Academy Charter School interested in buying former Arlington school
July 5, 2017
"We intend to be good neighbors," Sam Costanzo, chief executive director of Academy Charter School (ACS), told members of the Arlington community last week.
ACS is negotiating with Pittsburgh Public Schools to buy the former Arlington Elementary School on Jonquil Street and reopen it as a charter high school for grades 8 to 12. Currently, Academy operates a residential program for girls along with the charter school for boys and girls on Agnew street on the border of Baldwin and the city.
Mr. Costanzo said they have been looking for another location for the charter school because child advocates don't like having boys in the charter school in the same location as the girls' residential program.
ACS was founded 14 years ago with 40 students who were experiencing behavioral problems.
Enrollment is now capped at 150 with about 30 percent of the students attending ACS sent by the courts, many for truancy issues, he explained. The remaining students are there because parents choose to send their children to the charter school.
ACS is open to any student in the county. Each year they are audited by both the state and Pittsburgh Public Schools.
All students are brought to school by van, with door-to-door service. Teachers and school counselors drive the vans. Students are also required to wear a school provided uniform. Students must ride the van to school and aren't permitted to drive or be driven by someone else.
This past year there were about 40 staff members at the school with 22 to 25 teachers and the remainder administrative, counselors and other staff. Mr. Costanzo said the starting salary for a teacher at the school is $36,000 to $38,000.
Mr. Costanzo said many of the students are there because they need a different setting. At the charter school class size is capped at 15 students. When asked about their success rate, he said 22 out of 24 seniors graduated this year. He added they may not have all graduated on time, but they graduated.
Questioned about the Grade Point Average for the students in the school, he said the students' GPA go up because they are attending class. Noting some students had missed 80 days of school before attending ACS. Those students may still miss 20 days, "it's not good, but it's better."
The ACS administrators acknowledged while their students are doing better, they typically don't qualify for the Pittsburgh Promise tuition assistance. For those students who complete the program at Academy Charter School, they can receive a $2,000 scholarship to attend a trade school.
Some Arlington residents were concerned about the school's students "walking away" during the school day and wondered about security.
Mr. Costanzo said they have never had a student walk away from the charter school.
Bill Styche, principal at ACS, added the school doesn't have security, but do have a Dean of Discipline. In the 12 years he has been at the school, he has never had to call the police for an incident.
Like many schools though, the school has a metal detector at the entrance.
Mr. Styche emphasized the charter school will be a regular school with no plans to put in a residential component in Arlington. Mr. Costanzo said there wasn't a need for a residential school in Arlington.

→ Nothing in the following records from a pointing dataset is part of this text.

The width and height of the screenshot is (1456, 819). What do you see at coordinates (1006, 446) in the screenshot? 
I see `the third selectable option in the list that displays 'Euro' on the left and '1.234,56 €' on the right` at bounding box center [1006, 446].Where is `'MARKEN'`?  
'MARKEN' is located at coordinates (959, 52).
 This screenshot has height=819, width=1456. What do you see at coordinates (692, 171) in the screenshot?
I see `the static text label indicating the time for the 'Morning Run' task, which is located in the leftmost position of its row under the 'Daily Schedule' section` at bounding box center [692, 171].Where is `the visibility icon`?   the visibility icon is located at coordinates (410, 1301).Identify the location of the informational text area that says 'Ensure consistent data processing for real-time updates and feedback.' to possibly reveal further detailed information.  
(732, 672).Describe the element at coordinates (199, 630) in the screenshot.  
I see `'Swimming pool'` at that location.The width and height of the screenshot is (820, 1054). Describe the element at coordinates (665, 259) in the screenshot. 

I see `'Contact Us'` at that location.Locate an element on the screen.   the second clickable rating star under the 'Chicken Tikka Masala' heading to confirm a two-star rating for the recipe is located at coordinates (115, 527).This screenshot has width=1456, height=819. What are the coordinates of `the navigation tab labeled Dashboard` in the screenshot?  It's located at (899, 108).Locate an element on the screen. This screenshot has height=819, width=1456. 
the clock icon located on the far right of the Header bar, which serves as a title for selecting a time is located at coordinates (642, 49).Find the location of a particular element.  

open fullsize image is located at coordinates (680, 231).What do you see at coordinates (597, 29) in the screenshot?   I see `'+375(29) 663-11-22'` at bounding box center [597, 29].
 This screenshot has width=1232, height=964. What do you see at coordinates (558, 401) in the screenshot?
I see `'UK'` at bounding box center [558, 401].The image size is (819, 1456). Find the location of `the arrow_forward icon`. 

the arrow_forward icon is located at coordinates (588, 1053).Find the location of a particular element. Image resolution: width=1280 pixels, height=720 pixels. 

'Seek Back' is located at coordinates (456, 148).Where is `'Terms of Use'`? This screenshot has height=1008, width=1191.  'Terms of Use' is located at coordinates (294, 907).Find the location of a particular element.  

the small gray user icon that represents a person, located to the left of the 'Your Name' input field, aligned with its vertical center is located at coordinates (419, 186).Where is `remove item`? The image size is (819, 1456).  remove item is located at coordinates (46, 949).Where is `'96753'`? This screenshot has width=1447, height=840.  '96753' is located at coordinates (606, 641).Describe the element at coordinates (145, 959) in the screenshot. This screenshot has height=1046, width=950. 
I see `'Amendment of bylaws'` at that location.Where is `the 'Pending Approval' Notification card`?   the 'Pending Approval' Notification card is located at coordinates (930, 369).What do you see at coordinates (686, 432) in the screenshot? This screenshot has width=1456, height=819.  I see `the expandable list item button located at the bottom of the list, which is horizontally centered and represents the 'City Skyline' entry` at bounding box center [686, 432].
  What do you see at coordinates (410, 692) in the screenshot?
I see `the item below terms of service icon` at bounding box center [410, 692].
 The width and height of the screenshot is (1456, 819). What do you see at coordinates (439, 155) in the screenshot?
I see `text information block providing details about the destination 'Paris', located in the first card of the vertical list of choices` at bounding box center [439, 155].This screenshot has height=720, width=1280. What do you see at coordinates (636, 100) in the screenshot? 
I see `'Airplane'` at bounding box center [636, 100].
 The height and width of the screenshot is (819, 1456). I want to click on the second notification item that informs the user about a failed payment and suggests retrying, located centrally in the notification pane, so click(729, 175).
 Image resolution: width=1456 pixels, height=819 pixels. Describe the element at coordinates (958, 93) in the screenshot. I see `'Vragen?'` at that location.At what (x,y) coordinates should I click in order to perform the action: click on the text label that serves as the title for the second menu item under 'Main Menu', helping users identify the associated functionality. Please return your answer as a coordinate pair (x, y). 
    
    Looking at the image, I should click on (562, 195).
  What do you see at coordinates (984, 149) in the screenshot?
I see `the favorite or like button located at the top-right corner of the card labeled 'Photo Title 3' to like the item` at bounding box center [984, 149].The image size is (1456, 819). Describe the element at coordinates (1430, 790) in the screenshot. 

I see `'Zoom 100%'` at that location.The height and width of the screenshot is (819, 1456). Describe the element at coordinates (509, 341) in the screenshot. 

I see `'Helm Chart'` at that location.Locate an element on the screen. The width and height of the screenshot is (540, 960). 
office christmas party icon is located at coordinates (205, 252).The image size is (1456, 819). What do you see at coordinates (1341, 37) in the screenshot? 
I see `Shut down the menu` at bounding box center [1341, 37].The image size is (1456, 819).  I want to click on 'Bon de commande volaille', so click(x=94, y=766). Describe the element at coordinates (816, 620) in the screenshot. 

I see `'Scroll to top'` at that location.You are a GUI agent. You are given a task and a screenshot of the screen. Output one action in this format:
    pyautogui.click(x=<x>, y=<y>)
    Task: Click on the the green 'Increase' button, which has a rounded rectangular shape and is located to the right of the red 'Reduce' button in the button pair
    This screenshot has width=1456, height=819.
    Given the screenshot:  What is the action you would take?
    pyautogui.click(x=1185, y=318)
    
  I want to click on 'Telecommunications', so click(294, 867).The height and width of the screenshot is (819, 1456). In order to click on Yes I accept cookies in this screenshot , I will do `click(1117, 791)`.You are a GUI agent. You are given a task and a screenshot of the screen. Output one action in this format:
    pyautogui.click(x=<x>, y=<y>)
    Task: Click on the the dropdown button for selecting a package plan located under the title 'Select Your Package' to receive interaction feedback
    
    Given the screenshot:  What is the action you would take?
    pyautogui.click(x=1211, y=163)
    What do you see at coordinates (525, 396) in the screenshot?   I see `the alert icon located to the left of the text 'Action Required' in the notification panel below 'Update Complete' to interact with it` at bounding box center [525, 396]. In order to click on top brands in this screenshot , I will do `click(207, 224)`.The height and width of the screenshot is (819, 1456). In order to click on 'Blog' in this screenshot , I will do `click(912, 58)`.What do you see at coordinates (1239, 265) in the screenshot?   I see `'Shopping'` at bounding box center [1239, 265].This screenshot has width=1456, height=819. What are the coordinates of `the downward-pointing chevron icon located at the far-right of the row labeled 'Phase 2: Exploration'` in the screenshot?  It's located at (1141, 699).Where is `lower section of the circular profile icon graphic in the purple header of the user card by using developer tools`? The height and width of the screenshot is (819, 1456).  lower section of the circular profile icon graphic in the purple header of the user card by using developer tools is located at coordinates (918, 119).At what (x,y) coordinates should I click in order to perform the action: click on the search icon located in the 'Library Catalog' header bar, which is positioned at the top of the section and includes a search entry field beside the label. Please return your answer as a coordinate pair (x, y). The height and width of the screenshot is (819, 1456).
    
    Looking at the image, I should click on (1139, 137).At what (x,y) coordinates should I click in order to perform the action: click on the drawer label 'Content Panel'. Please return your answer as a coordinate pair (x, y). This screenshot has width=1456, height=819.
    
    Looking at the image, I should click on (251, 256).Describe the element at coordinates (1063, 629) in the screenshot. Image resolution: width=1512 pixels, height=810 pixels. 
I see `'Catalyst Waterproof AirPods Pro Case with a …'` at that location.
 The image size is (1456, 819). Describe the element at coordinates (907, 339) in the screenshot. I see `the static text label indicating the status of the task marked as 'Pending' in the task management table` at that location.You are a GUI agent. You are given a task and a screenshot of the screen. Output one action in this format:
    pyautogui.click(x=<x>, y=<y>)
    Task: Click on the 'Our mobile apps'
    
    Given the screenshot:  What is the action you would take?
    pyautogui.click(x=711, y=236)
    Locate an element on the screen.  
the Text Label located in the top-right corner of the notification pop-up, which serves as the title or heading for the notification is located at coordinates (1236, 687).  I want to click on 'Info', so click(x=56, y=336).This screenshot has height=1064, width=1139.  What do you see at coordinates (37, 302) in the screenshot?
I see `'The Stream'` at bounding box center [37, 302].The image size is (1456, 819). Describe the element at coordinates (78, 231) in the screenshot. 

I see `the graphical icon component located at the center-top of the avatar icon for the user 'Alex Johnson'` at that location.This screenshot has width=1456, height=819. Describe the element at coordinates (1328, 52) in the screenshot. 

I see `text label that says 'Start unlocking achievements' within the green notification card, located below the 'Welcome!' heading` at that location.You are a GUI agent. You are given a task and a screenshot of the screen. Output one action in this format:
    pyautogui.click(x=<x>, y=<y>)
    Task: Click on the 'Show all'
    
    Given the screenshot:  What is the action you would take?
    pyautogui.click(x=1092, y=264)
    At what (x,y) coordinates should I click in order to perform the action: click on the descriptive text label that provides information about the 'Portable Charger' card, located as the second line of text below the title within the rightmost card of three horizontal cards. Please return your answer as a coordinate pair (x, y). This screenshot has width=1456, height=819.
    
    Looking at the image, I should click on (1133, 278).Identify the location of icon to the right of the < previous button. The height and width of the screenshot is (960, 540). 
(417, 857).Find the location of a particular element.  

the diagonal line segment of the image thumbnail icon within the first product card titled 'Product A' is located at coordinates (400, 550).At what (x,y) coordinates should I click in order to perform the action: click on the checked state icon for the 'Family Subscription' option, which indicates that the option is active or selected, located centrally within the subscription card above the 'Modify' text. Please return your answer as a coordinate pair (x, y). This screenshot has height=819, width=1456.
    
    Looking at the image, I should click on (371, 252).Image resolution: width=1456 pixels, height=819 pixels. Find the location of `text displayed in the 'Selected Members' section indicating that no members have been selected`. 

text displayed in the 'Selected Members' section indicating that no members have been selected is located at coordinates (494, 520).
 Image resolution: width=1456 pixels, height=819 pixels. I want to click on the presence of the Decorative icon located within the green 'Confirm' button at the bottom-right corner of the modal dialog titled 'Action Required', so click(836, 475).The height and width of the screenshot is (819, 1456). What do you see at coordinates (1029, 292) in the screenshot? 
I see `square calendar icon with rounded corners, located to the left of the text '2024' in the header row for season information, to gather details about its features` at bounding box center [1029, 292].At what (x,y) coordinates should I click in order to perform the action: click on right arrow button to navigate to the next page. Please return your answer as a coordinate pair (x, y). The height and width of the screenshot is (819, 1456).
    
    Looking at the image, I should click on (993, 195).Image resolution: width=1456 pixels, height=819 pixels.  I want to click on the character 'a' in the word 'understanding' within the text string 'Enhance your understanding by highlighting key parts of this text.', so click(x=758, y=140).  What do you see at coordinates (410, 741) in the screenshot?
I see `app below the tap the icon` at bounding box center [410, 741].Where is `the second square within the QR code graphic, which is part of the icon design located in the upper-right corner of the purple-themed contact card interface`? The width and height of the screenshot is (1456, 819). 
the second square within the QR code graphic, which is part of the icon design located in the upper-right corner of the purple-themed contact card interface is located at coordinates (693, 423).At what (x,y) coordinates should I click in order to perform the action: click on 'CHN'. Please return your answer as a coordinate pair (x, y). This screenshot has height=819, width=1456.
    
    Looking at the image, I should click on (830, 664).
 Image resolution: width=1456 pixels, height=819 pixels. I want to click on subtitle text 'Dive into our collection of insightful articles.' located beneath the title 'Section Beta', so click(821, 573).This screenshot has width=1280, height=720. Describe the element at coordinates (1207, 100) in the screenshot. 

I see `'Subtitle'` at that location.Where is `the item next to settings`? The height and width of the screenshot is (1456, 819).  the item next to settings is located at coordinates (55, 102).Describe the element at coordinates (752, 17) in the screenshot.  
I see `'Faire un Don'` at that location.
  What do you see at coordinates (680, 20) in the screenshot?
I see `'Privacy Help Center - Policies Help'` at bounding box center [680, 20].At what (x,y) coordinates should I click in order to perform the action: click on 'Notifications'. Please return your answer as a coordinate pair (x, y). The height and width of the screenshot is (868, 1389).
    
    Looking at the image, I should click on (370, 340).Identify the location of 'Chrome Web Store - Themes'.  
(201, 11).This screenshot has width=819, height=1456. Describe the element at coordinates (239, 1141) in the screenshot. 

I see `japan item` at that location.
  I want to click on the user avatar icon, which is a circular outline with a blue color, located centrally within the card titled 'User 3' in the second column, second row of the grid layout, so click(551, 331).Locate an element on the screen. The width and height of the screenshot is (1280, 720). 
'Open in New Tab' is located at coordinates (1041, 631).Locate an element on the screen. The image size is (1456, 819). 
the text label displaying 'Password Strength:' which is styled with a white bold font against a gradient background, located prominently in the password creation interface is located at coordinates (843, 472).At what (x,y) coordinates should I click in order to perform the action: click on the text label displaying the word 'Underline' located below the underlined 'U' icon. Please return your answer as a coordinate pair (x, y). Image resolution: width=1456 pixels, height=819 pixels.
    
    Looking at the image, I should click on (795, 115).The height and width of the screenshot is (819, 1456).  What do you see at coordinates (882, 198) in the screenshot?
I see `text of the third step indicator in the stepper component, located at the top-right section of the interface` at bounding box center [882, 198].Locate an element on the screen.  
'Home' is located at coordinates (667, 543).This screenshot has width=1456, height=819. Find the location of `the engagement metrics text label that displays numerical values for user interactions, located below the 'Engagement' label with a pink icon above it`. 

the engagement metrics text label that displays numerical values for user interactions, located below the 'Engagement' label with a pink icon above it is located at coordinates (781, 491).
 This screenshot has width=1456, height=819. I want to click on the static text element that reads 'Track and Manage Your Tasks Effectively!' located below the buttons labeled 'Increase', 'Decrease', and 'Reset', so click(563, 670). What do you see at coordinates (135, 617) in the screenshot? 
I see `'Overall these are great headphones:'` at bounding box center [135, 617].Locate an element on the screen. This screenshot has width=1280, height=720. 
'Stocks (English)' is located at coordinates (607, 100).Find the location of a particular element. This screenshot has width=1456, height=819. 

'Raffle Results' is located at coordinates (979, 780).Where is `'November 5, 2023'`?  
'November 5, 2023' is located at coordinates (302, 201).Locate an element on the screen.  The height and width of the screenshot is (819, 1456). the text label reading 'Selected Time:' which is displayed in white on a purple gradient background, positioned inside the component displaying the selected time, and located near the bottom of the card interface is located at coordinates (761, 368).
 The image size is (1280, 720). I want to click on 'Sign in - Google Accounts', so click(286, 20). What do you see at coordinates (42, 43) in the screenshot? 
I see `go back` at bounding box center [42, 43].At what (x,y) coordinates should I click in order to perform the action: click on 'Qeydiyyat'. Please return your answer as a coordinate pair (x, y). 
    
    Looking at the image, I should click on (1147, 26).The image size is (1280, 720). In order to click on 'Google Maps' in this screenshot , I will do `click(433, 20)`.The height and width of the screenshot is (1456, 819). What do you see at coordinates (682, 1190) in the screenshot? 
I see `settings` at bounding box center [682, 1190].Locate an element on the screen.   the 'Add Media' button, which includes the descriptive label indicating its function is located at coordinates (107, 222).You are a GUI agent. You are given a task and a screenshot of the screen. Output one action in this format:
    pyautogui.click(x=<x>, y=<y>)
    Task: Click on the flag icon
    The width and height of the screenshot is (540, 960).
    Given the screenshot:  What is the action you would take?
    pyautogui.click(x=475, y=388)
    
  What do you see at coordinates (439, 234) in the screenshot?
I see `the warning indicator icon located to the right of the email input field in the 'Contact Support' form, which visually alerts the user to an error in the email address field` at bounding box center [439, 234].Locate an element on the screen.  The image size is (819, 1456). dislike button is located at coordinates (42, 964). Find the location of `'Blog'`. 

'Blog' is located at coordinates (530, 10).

Questioned about how many students were ordered to the school by a judge, Mr. Styche said all the students are there because their parents registered them there. However, he confirmed about 30 percent of the students are in the court system or have a probation officer.
"But, any other school in Pittsburgh has probation officers or kids in their school that are on probation," he added.
An Arlington resident asked if the kids in their current charter school "get out" and sit on nearby porches and run through the woods and yards.
Both ACS administrators replied their students have never left the school and caused problems in the neighborhood.
Another resident took issue with their statement saying he spoke with the Agnew Street neighbors and heard their complaints about the school. He said the students were wearing uniforms and sandals.
The ACS officials maintained it wasn't their students, but rather those from the residential school. They confirmed the residential students wear sandals to discourage running and also uniforms.
Mr. Styche offered to meet with the community as often as was necessary and would provide his cell phone number to anyone.
Asked if the students would be outside at any time, the principal said only coming and going to the vans and during gym class. The only other time they might come and go was to go on a field trip.
He added all the students aren't dismissed at the same time. Students leave the school one van at a time.
Questioned why Arlington school when there are vacant school buildings all over the city, Mr. Styche said they looked at many locations throughout the city. What made the Arlington School desirable to them was the building was move-in ready outside of some new painting.
Mr. Costanzo added they would also be willing to purchase some of the equipment at the school.
He said they have been investigating buying the school for about a year. Last year, they offered the school district $380,000 for the building, but the district wanted $800,000 and the negotiations stalled.
This year, the district again asked for bids on the property setting a minimum bid of $250,000, Mr. Costanzo said. ACS put in an offer of $250,000 which the school district again turned down for being too low even though it was their minimum bid.
Cindy Falls, School Board Member for the area said, "this is not a done deal."
At times the meeting got contentious with supporters and critics trading charges. Eventually it was decided to have another meeting and invite Pittsburgh Public School officials to participate and explain the timeline and process for negotiating with Academy Charter School.
The next meeting will take place on Monday, July 17, 6 p.m. at the Henry Kaufmann Center, corner of Salisbury and Fernleaf streets.